Prompt: Would you output the lines from the one containing "This screenshot has width=504, height=422." through the final line of the entries, exactly and with pictures omitted?

Excerpted records:
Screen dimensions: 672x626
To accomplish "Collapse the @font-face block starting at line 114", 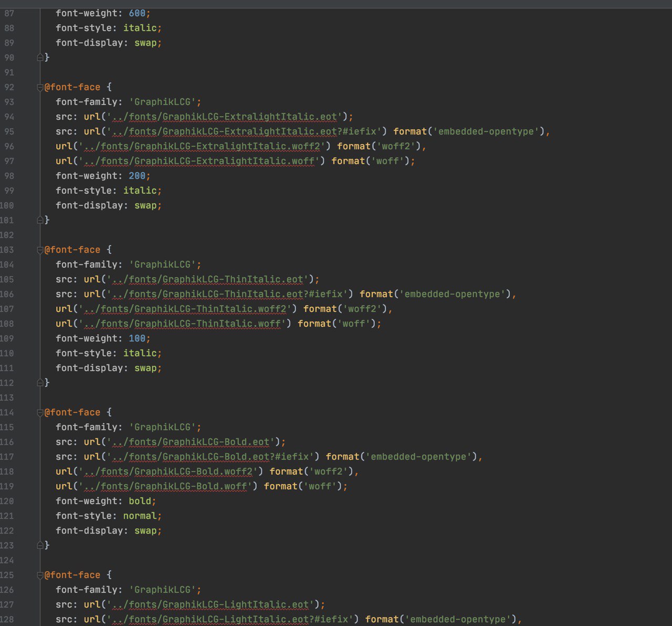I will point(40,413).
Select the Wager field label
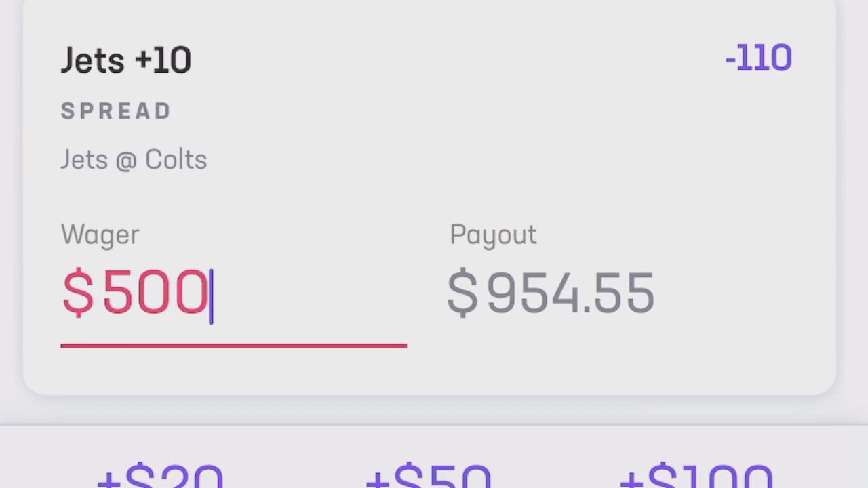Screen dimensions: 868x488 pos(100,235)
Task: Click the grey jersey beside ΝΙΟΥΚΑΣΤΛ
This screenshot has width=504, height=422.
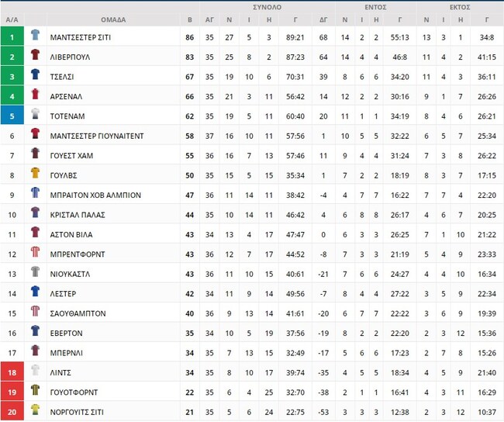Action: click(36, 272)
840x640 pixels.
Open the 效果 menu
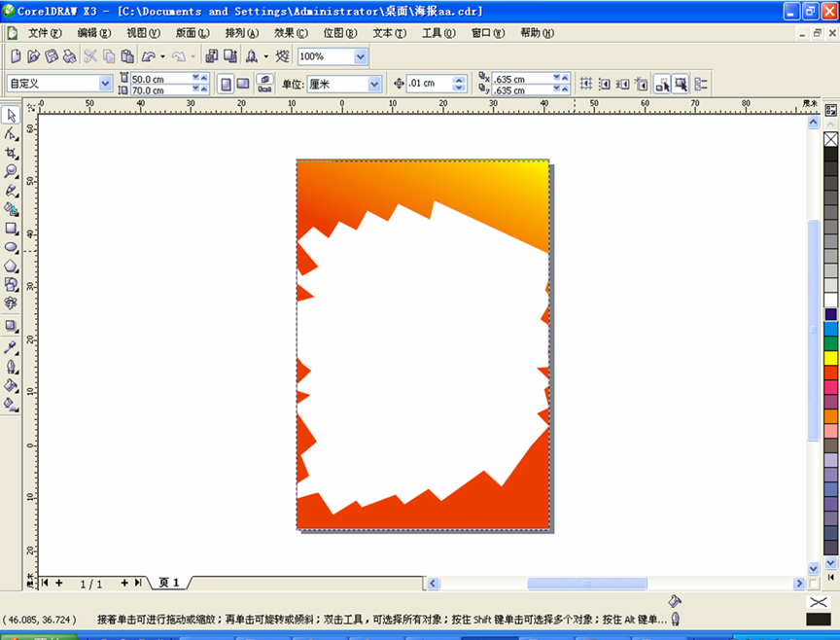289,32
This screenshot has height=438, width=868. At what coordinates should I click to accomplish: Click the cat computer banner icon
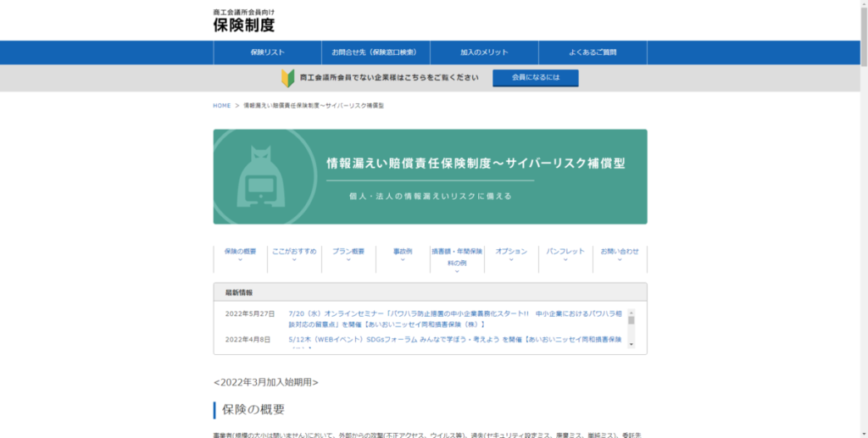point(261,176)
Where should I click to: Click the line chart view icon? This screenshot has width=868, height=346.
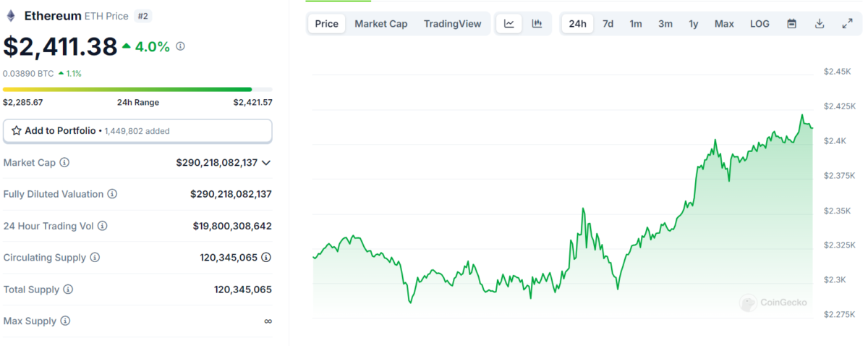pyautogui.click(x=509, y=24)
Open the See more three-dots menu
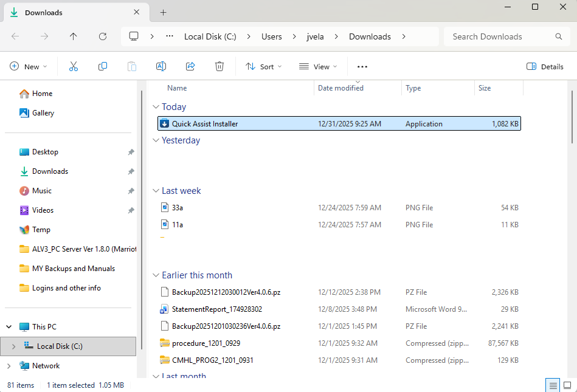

Answer section:
This screenshot has width=504, height=422.
Action: click(36, 272)
840x640 pixels.
Open the 效果 menu
289,32
This screenshot has height=438, width=868. At what coordinates should I click to accomplish: Click the cat computer banner icon
point(261,176)
Where should I click to: Click the line chart view icon? This screenshot has width=868, height=346.
pyautogui.click(x=509, y=24)
Open the See more three-dots menu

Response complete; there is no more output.